What do you hope to bring to your journal?

As a Topic Editor of Crystal Growth & Design, I will handle manuscripts in the metallic and semiconductor nanocrystals areas. Specifically, I would be handling manuscripts on insights into crystallization and structure-function relationship in nanocrystals synthesized via a bottom-up approach. I am very much looking forward to reading new studies in this area that will contribute to fundamental advances.

What are the major challenges facing your field today?

New semiconductor and metallic nanocrystals with designer and tunable properties are emerging rapidly. However, there is a lack of fundamental understanding of underlying concepts on surface, structure, and crystallization in these different sets of new materials. These missing links often hamper the development of reproducible and scalable ways for the synthesizing, processing, and integration of these new materials in applications. Addressing these fundamental challenges will be important to create a platform technology for an easier lab-to-fab transition of novel nanomaterials.

Do you have a recent paper in an ACS journal that you’d like to highlight?

Yes, I would love to highlight these two recent papers in ACS journals:

Ligand Adsorption Energy and the Postpurification Surface Chemistry of Colloidal Metal Chalcogenide Nanocrystals
Chem. Mater. 2021, 33, 8, 2796–2803
DOI: 10.1021/acs.chemmater.0c04761

In this article, we demonstrated how the actual surface chemistry of ligand passivated colloidal nanocrystals is a combined result of intrinsic ligand-nanocrystals binding character and concrete work-up procedures.

Insights into Nucleation and Growth of Colloidal Quaternary Nanocrystals by Multimodal X-ray Analysis
ACS Nano 2021, 15, 4, 6439–6447
DOI: 10.1021/acsnano.0c08617

In this article, we present a real-time investigation of the formation of colloidal copper zinc tin sulfide nanorods by in situ X-ray absorption spectroscopy and small-angle X-ray scattering. Using this x-ray combination, we unraveled the key nucleation and growth stages in quaternary nanocrystal synthesis.

Anything else you’d like readers to know about you?

Besides research, I am a passionate teacher. I love teaching and creating a new innovative ways to teach organic chemistry to my students. I am also trained in different Indian folk dancing styles. If I were not a chemist, she would own and run my own dance studio.
***

John Munafo, Journal of Agricultural and Food Chemistry

What is your research focus? What initially attracted you to your field?

Our lab aims to unlock the potential of food, fungi, and plant-based natural products to benefit agriculture and animal and human health. Through flavor chemistry, we aim to identify key aroma and taste active molecules in foods and beverages with the vision of developing “Healthy Foods with Great Flavor.” Through natural products chemistry, we aim to identify biologically active molecules with the vision of developing “Novel Natural Products for Health and Agriculture.” The overarching objectives of our integrated program are to guide the development of healthy foods with great flavor, to develop new specialty crops for farmers, and identify novel preventative and treatment options to combat global health afflictions such as diabetes, cancer, and emerging infectious diseases. What initially attracted me to these intriguing fields of research was the realization that nature contains a virtually limitless supply of bioactive molecules that are waiting to be discovered. Many of these molecules have the potential to benefit humans, animals, and the environment.

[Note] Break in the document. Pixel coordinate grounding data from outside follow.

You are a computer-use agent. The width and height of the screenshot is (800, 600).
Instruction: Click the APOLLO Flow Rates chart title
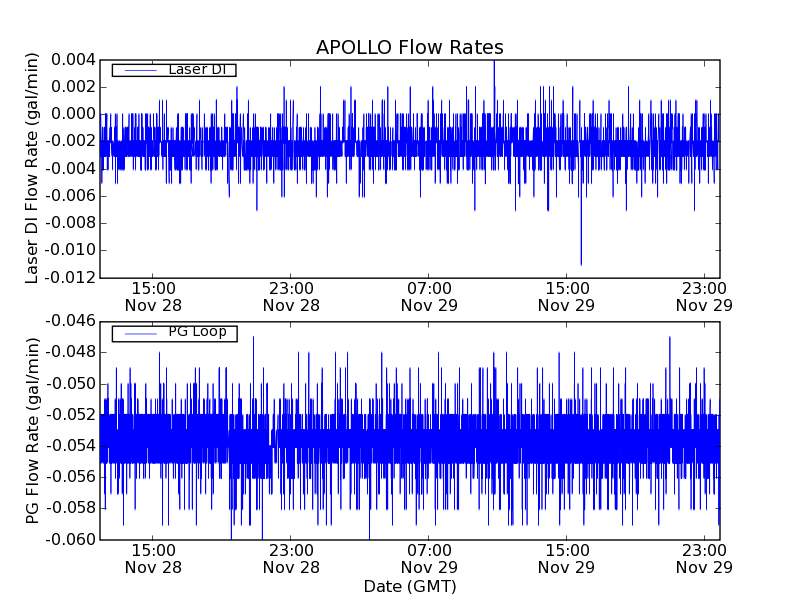pos(409,48)
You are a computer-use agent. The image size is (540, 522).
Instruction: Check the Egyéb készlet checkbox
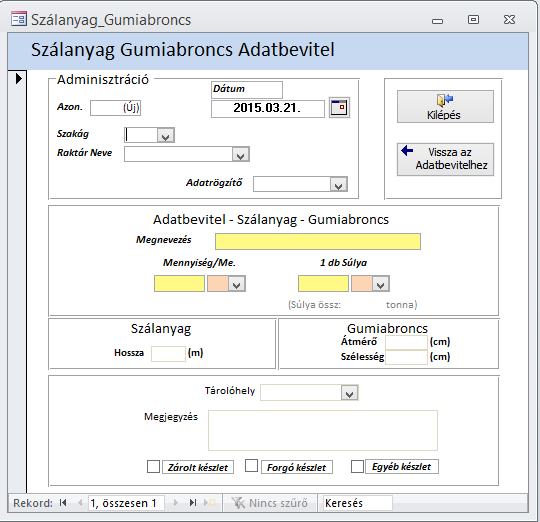click(357, 467)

What do you hope to bring to your journal?

Flavor science and natural products chemistry are two of my passions. I am particularly interested in studies that contribute to the fundamental aspects of these two disciplines, especially those with the potential to be further developed, in an applied fashion, to benefit people, food, and agriculture.

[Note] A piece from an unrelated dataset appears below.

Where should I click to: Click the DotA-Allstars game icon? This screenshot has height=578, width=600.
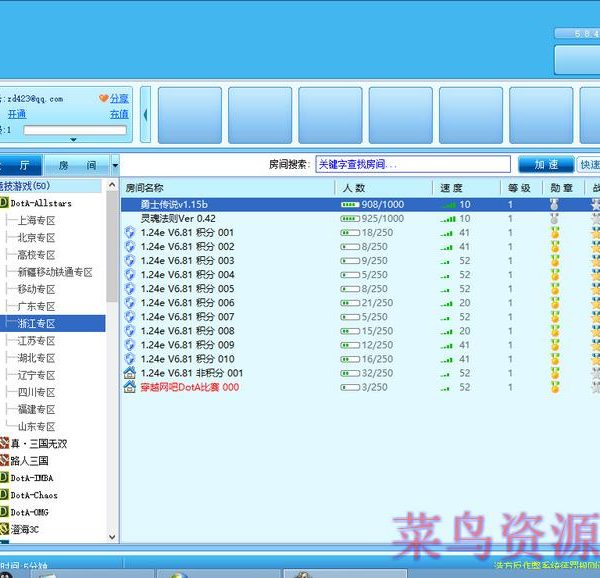tap(5, 203)
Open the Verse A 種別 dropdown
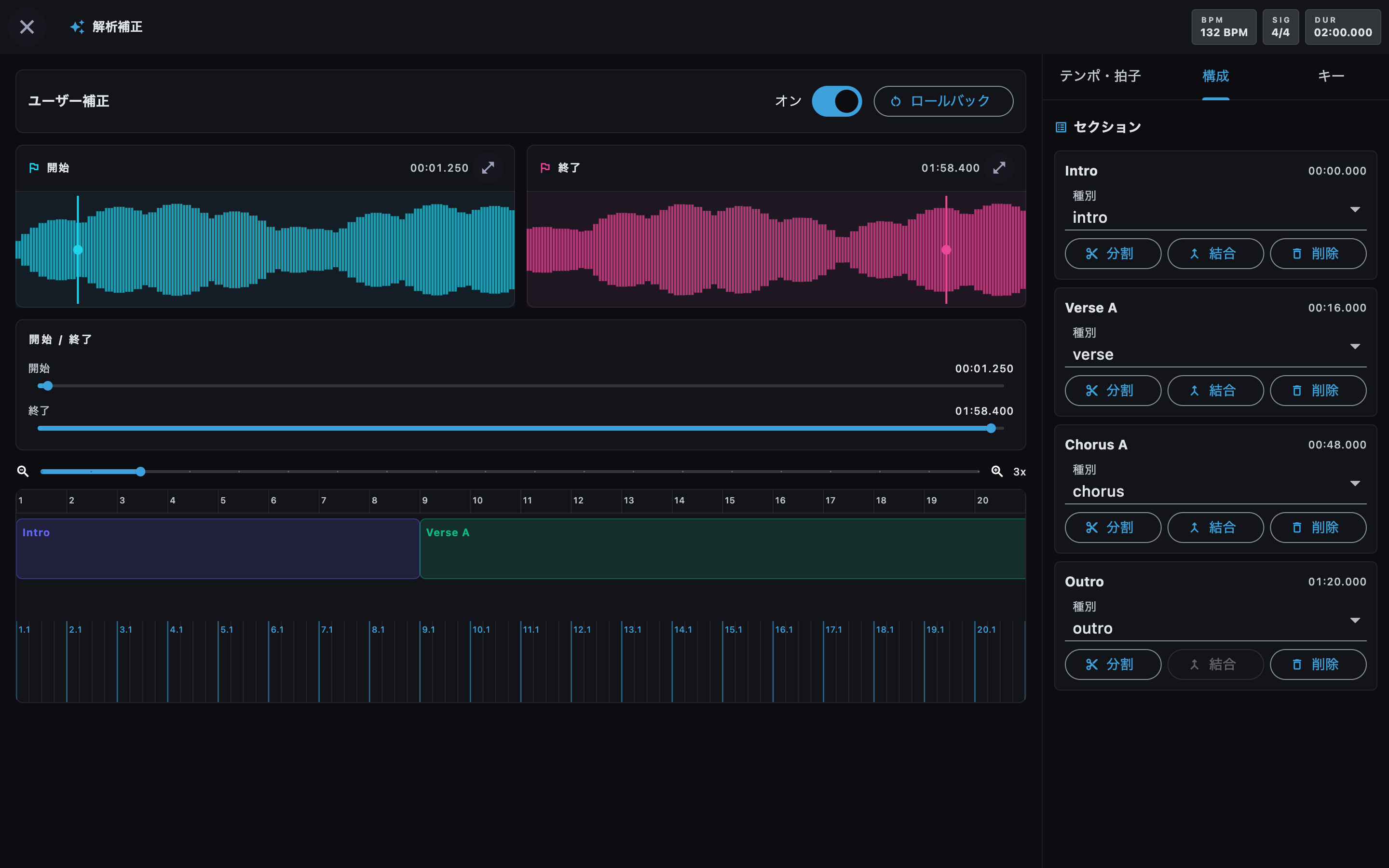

What are the major challenges facing your field today?

Supplying the world with sustainable, affordable, safe, healthy, and delicious food.

What do you think is the most interesting and/or important unsolved problem in your field?

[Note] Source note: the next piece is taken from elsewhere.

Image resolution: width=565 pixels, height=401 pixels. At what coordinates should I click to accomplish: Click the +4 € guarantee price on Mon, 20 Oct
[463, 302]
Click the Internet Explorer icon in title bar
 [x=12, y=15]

I find it fascinating that, through trial-and-era, nature has generated an enormous suite of time-tested bioactive molecules with the potential to benefit humans, animals, and the environment. This creates a huge opportunity to discover uses for these natural products to benefit society.

Do you have a recent paper in an ACS journal that you’d like to highlight?

This recently published manuscript details the aroma chemistry of a pleasantly unique smelling mushroom endemic to the Southern Appalachians.

Key Odorants from the Fragrant Bolete, Suillus punctipes
J. Agric. Food Chem. 2020, 68, 32, 8621–8628
DOI: 10.1021/acs.jafc.0c03389

Anything else you’d like readers to know about you?

I enjoy spending time with family and friends, exploring nature, reading, and gardening.
***

Geoffrey Coates, Journal of the American Chemical Society

What is your research focus? What initially attracted you to your field?

The research focus of the Coates Group is the development of new catalysts for the synthesis of macromolecules and small molecules. Professor Coates’ research concentrates on developing new methods for reacting commodity feedstocks in unprecedented ways. His current research centers on the development of homogeneous catalysts for olefin polymerization, heterocycle carbonylation, epoxide homo- and copolymerization, the utilization of carbon dioxide in polymer synthesis, and new polymers for energy conversion and storage.

What do you hope to bring to your journal?

I hope to bring additional expertise in catalysis and polymer chemistry to the journal.

What do you think is the most interesting and/or important unsolved problem in your field?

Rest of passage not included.